= Malaysia Law Reform Committee =

The Malaysia Law Reform Committee is a body that was set up in Malaysia in 2009 to consider whether the law needed reform.

==Purpose==
The Malaysia Law Reform Committee was set up in December 2009. Its primary purpose was to re-study all the laws for their relevance and influence on the daily lives and activities of Malaysians with a view to making the necessary recommendations to the government for reform. The revision of the country's laws would be considered on such criteria as their relevance to everyday life and their discernible benefits to the public and the communities who reside and work in the country.

The Malaysia Law Reform Committee is chaired by Liew Vui Keong, the Deputy Minister of Law Parliamentary Affairs in the Prime Minister's Department.

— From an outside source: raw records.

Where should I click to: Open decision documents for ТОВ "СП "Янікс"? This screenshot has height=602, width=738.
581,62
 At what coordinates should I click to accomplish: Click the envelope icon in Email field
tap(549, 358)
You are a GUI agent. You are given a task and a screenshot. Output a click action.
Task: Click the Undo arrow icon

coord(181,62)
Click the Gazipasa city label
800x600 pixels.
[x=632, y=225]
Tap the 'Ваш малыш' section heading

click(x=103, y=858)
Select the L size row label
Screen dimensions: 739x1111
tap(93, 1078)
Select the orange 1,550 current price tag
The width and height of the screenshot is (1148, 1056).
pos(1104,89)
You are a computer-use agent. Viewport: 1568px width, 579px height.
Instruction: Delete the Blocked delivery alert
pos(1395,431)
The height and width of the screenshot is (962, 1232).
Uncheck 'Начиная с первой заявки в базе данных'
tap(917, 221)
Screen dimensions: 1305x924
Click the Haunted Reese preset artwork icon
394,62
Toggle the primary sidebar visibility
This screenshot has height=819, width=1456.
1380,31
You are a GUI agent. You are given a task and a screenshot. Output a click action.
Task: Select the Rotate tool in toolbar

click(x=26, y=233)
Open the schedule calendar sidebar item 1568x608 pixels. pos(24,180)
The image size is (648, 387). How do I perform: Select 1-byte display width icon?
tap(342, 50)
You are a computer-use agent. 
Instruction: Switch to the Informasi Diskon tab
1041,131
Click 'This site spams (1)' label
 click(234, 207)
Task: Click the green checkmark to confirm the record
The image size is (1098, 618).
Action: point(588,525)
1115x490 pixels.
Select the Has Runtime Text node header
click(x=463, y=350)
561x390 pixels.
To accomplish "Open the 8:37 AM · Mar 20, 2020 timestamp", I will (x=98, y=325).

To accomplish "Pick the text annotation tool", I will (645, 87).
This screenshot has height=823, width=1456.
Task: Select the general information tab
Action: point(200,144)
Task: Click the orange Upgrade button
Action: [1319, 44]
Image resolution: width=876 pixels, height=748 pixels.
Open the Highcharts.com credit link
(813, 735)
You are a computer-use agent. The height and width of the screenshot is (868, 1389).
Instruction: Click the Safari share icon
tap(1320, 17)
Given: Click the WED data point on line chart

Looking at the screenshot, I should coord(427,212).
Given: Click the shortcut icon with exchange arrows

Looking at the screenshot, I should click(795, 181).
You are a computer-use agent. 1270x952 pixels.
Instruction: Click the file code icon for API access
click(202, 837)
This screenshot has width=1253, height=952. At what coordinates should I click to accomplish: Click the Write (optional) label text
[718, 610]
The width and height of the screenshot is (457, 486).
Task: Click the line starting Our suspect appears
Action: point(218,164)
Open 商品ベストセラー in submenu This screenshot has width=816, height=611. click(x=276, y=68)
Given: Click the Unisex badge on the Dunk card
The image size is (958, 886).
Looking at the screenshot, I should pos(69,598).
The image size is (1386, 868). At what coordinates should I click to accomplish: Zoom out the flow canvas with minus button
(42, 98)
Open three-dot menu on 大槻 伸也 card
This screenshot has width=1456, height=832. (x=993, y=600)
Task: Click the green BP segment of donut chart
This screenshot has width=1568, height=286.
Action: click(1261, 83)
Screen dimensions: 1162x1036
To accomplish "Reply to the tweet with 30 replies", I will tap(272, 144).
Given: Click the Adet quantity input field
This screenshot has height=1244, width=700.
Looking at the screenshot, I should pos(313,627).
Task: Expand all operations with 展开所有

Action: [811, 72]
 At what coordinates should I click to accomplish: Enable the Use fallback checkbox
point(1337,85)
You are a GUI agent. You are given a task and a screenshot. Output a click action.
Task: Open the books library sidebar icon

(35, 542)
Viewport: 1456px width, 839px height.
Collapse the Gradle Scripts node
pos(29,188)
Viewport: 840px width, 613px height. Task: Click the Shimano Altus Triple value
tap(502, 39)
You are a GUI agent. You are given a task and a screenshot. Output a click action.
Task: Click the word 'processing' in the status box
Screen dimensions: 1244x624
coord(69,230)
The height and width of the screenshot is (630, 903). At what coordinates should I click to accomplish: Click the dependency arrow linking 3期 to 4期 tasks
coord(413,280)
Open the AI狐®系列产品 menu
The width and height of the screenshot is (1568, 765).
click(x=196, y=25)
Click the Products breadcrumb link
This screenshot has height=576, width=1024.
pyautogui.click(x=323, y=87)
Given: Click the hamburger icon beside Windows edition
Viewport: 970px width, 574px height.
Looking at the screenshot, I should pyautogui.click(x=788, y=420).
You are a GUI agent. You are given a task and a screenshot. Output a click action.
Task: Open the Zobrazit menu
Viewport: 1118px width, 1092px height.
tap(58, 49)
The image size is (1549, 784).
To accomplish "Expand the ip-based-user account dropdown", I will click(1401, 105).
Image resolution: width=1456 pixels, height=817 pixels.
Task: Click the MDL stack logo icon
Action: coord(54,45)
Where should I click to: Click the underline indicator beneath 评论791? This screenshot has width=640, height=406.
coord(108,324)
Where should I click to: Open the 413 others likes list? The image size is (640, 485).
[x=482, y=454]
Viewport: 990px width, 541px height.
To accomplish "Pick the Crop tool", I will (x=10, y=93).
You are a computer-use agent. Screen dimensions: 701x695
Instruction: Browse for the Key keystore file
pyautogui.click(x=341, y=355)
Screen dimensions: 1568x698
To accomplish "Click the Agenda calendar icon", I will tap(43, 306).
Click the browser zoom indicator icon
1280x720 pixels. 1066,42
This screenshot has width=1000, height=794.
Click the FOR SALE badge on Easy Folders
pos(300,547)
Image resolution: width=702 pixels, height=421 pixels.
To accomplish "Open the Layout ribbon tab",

He has announced that among its first tasks will be a study of archaic business and commercial laws that impede business growth and development. This announcement followed the recommendation made by the Prime Minister Najib Razak that suggested that the MLRC make its study of the country's archaic business-related laws a top priority.

Priority will be given to the updating of commercial laws, development laws and laws relating to trade and commerce. Laws that could create problems to the business affairs of the country will undergo an appraisal for reform.

The Government is very concerned with the people's views and opinions on laws that hinder business growth, and will aim to secure the private sector’s crucial input for the MLRC’s action. Towards this end the MLRC will review and update such laws and work together with other government agencies, as well as the special task force to facilitate business (Pemudah) in carrying out the initiative. The Cabinet is of a similar view on archaic laws that involve land ownership that to date has been proven a hindrance and problematic to business.

The Prime Minister, Datuk VK Liew, said, “I will be taking up this massive task through discussions with the various government agencies that deal with these commercial laws, bringing to our attention their obsolescence. These archaic laws don’t augur well for business development.” He also said, “The MLRC will be also holding dialogues and discussions with a cross section of business communities for their collective views and suggestions for improved trading, general commerce and other business related activities.”

==Preliminary findings==
The Malaysia Law Reform Committee has reported that the total number of principal Acts of Parliament that exist under the Laws of Malaysia Series is 703. These laws, which date back to the country's pre-independence or colonial period, have undergone some degree of review since 1968, but not for their content and relevance.